What’s Actually Driving the Exits

Understanding the shortage requires recognizing what’s pushing experienced administrators out, because the factors driving early departure differ from those that created the pipeline gap, and both matter for anyone considering entering the senior leadership market.

The retirement wave is primarily demographic. A significant cohort of higher education administrators who entered the profession in the 1980s and 1990s is now at or past conventional retirement age. That cohort was large, well-credentialed, and its departure is concentrated enough in time to create a genuine surge in vacancies rather than the gradual turnover that institutions can absorb without structural disruption.

The burnout-driven exits are a separate but compounding dynamic. 

The documented attrition rates among higher education senior administrators post-2020 reflect a profession that asked enormous amounts of its leadership class during an extraordinarily difficult period and then watched a meaningful proportion of that leadership class decide the terms of the role had changed beyond what they’d signed up for. 

Financial pressure, enrollment volatility, and the increasingly public and politically charged nature of institutional leadership have made the senior administrator role harder to sustain than it was a generation ago.

Both dynamics point in the same direction: the vacancy rate at the top of higher education is real, it’s ongoing, and it’s creating openings that credentialed candidates are positioned to move into.
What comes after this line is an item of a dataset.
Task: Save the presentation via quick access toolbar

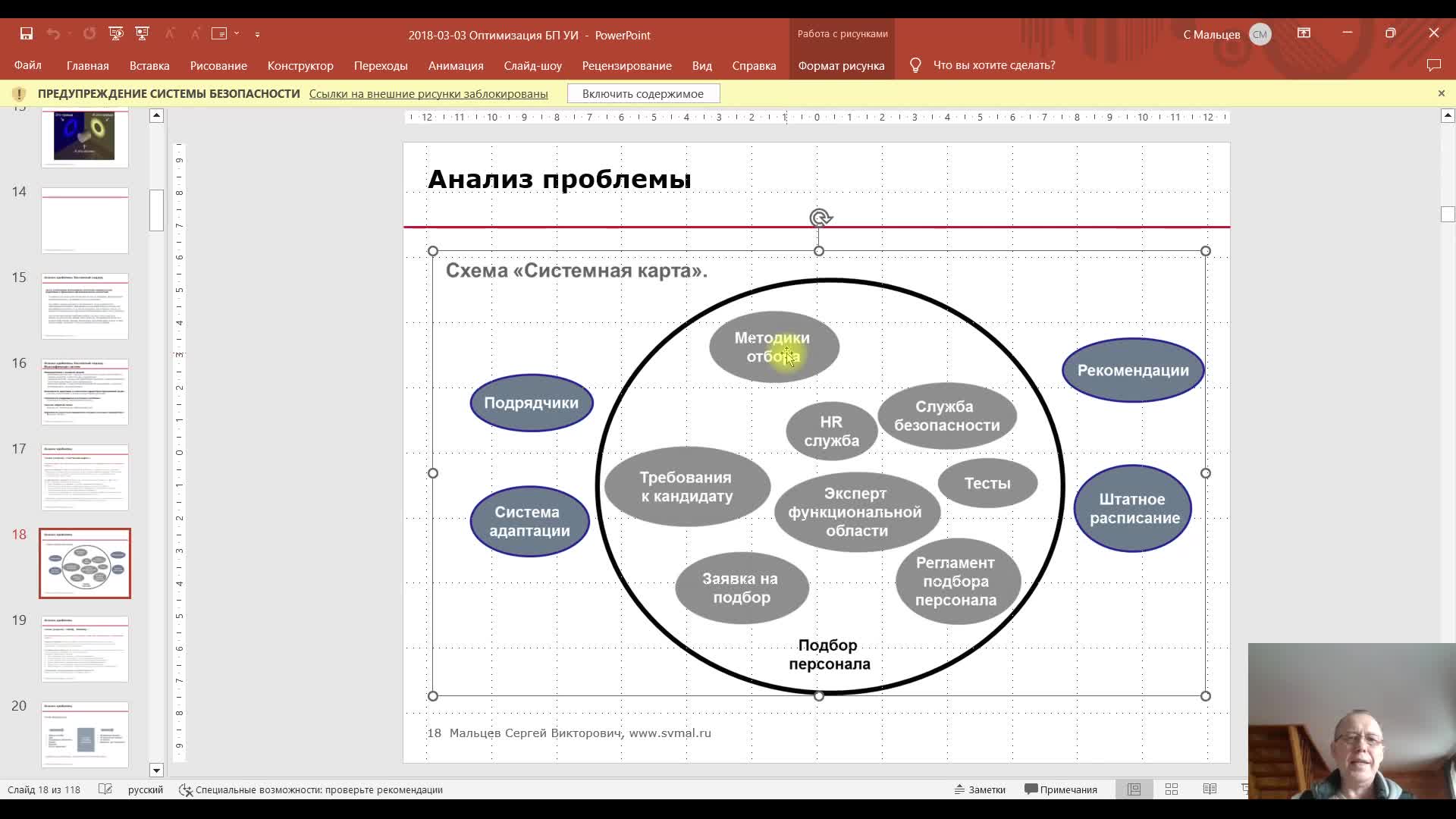Action: click(x=27, y=34)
The Credential Gap at the Top of the Pipeline

Vacancies alone don’t create opportunity if there aren’t enough qualified candidates to fill them. The more consequential part of the current situation is the credential gap: the shortage of people who have both the institutional experience and the doctoral-level preparation that senior higher education roles consistently require.
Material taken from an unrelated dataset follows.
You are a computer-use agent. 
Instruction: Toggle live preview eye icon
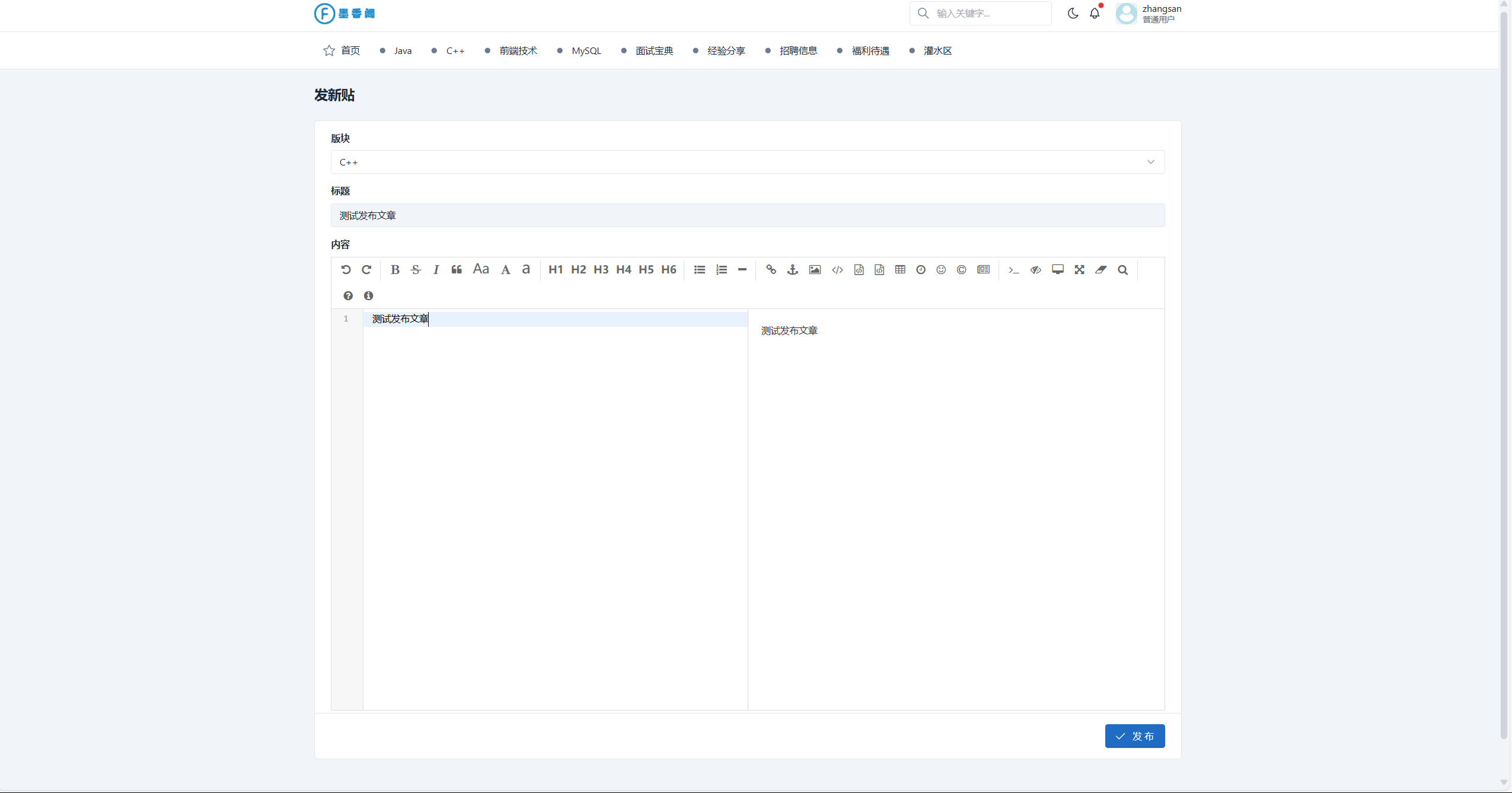click(1035, 270)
The EdD in higher education is specifically designed to address that gap. 

Unlike a research doctorate that prepares graduates for faculty careers, the professional doctorate in higher education leadership develops the applied competencies that administrative roles actually demand: strategic planning under financial constraint, accreditation and regulatory compliance, shared governance navigation, institutional diversity and equity leadership, and the data-driven decision-making that modern higher education administration requires at every level above department chair.
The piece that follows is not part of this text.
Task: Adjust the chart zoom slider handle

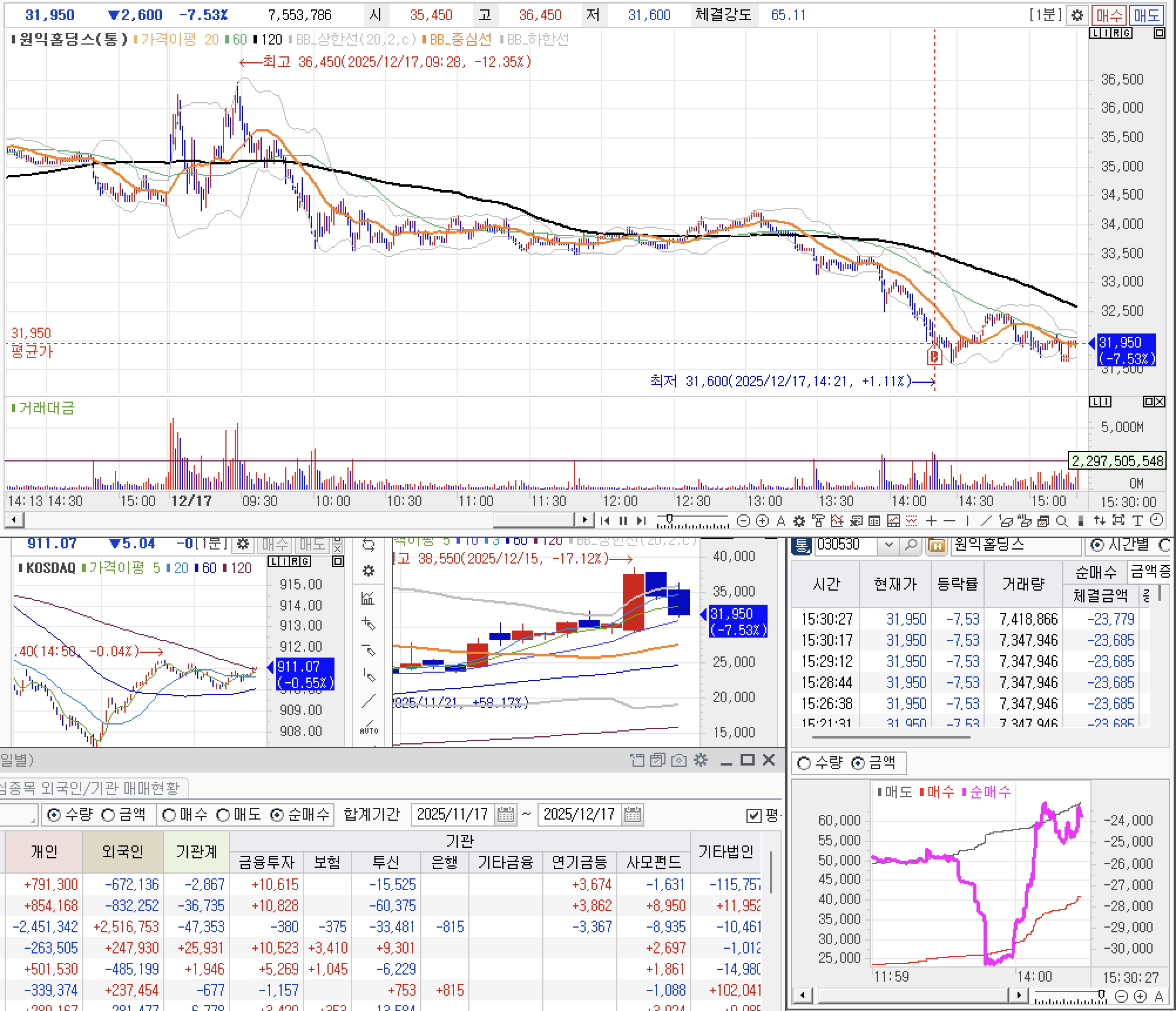Action: pos(668,519)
The credentialing requirements for senior higher education administrative appointments across American colleges and universities consistently show a doctoral preference or requirement for president, provost, and vice president roles. With the EdD increasingly recognised alongside the PhD as appropriate preparation for institutional rather than faculty leadership tracks.

Why the Timing Argument Is Stronger Than It Sounds

Career timing arguments in credential discussions are often speculative, projecting future demand based on trends that might not materialise. The higher education leadership case is different because the demographic driver is actuarial rather than predictive. The administrators retiring over the next decade are already employed. Their retirement timelines are already visible. The pipeline replacing them is already measurably thin.

For professionals currently working in mid-level higher education administration (associate deans, directors of student affairs, department chairs, registrars, institutional research professionals), the EdD completion window and the senior vacancy window are running roughly parallel. Completing a three to four-year online doctoral programme puts a candidate on the market at roughly the point where the vacancy concentration is highest, and the competition for credentialed applicants is most intense.

That alignment isn’t guaranteed to persist. As the retirement wave completes and institutions adapt, the credential market will rebalance. The current window, where documented shortage meets accessible online doctoral delivery, is the more unusual condition and the one worth acting on.